◆ TASK
Exactly the lines from the beginning of the records to the line with "This screenshot has width=376, height=217.", both ends included, are to be given again, and pictures are to be left out.

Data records
• • •

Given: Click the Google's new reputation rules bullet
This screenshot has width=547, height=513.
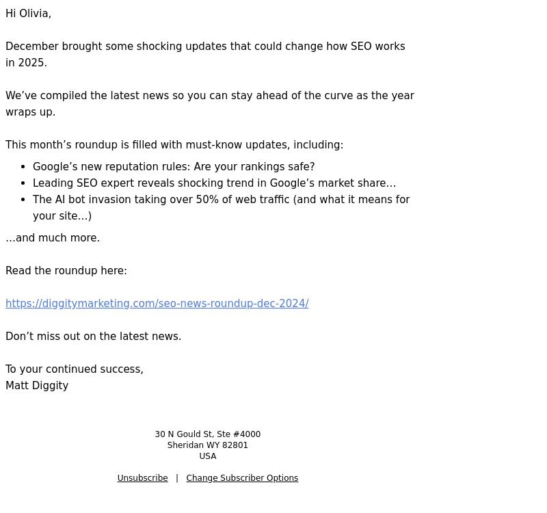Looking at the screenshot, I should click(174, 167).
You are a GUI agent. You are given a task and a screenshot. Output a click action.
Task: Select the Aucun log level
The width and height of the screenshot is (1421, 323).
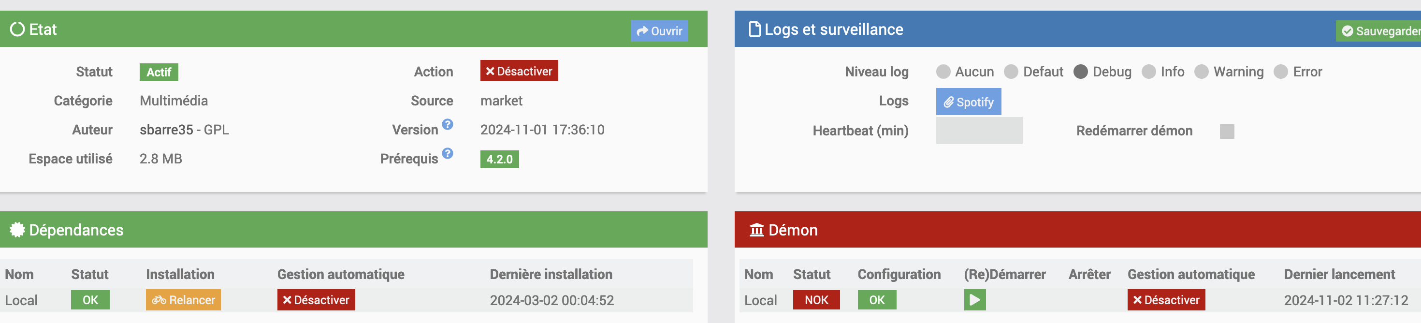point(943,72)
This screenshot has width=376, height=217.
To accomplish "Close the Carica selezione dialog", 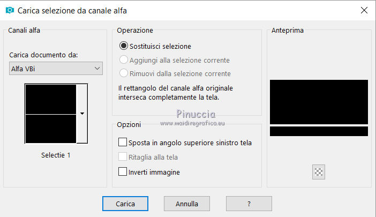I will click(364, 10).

• • •

◆ RESULT BELOW
Given: Click the Google's new reputation rules bullet
This screenshot has width=547, height=513.
Looking at the screenshot, I should click(174, 167).
You are a GUI agent. You are given a task and a screenshot. Output a click action.
Task: Select the Aucun log level
The width and height of the screenshot is (1421, 323).
point(943,72)
This screenshot has width=376, height=217.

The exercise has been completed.